Jan 29, 2024

Study highlights potential protective effects of breastmilk against COVID-19


A recent study from the Department of Nutritional Science, University of Toronto provides compelling evidence regarding the potential protective effects of breast milk against SARS-CoV-2 and was published in the American Journal of Clinical Nutrition. The study was led by Dr. Deborah O' Connor who is also Earle W. McHenry Professor and chair of Temerty Medicine’s department of nutritional sciences and her team. The study analyzed breast milk from three cohorts: those who had contracted COVID-19 while pregnant or nursing, routine milk bank donors, and individuals receiving two doses of the COVID-19 vaccine during pregnancy or nursing.

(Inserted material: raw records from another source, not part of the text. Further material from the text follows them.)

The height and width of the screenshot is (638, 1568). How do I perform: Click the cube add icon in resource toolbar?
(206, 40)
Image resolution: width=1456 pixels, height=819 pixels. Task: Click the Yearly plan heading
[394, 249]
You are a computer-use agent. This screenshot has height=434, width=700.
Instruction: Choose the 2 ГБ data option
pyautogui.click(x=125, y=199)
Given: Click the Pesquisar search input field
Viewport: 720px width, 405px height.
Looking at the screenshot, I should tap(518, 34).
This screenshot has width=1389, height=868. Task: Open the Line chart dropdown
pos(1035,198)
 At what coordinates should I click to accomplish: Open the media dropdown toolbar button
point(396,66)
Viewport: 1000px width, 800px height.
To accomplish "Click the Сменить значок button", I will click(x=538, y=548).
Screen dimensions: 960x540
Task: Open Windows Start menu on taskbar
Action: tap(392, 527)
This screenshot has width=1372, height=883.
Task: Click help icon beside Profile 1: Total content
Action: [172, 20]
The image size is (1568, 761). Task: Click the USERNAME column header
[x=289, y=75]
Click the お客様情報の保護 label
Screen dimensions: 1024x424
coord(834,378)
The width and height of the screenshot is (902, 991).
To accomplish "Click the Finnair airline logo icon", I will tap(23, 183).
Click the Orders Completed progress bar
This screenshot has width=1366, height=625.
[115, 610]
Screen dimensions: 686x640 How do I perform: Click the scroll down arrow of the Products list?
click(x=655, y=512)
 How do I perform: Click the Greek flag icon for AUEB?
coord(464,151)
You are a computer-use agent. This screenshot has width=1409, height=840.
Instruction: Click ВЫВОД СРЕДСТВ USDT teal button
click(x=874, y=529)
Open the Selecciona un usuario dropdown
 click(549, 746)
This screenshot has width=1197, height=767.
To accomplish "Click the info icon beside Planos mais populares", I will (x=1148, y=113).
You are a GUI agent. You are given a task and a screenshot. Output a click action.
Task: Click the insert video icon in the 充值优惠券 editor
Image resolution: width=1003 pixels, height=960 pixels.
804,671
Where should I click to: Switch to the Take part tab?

Antibodies against SARS-CoV-2 were detected in roughly half of the COVID-19 positive cohort and less than 5% of routine milk bank donors. Interestingly, the study found higher antibody levels in individuals vaccinated with the Moderna vaccine compared to Pfizer-BioNTech, and shorter intervals between vaccine doses were unexpectedly associated with higher antibody levels. Additionally, some breast milk samples prevented SARS-CoV-2 infection in a lab setting, even with undetectable antibody levels, suggesting other active components in human milk. While promising, the researchers emphasize that further studies are needed to confirm the tangible protection of breast milk against COVID-19 in infants. The work involved collaboration between Sinai Health System/University Health Network, the Roger Hixon Ontario Human Milk Bank, and the Toronto High Containment Facility.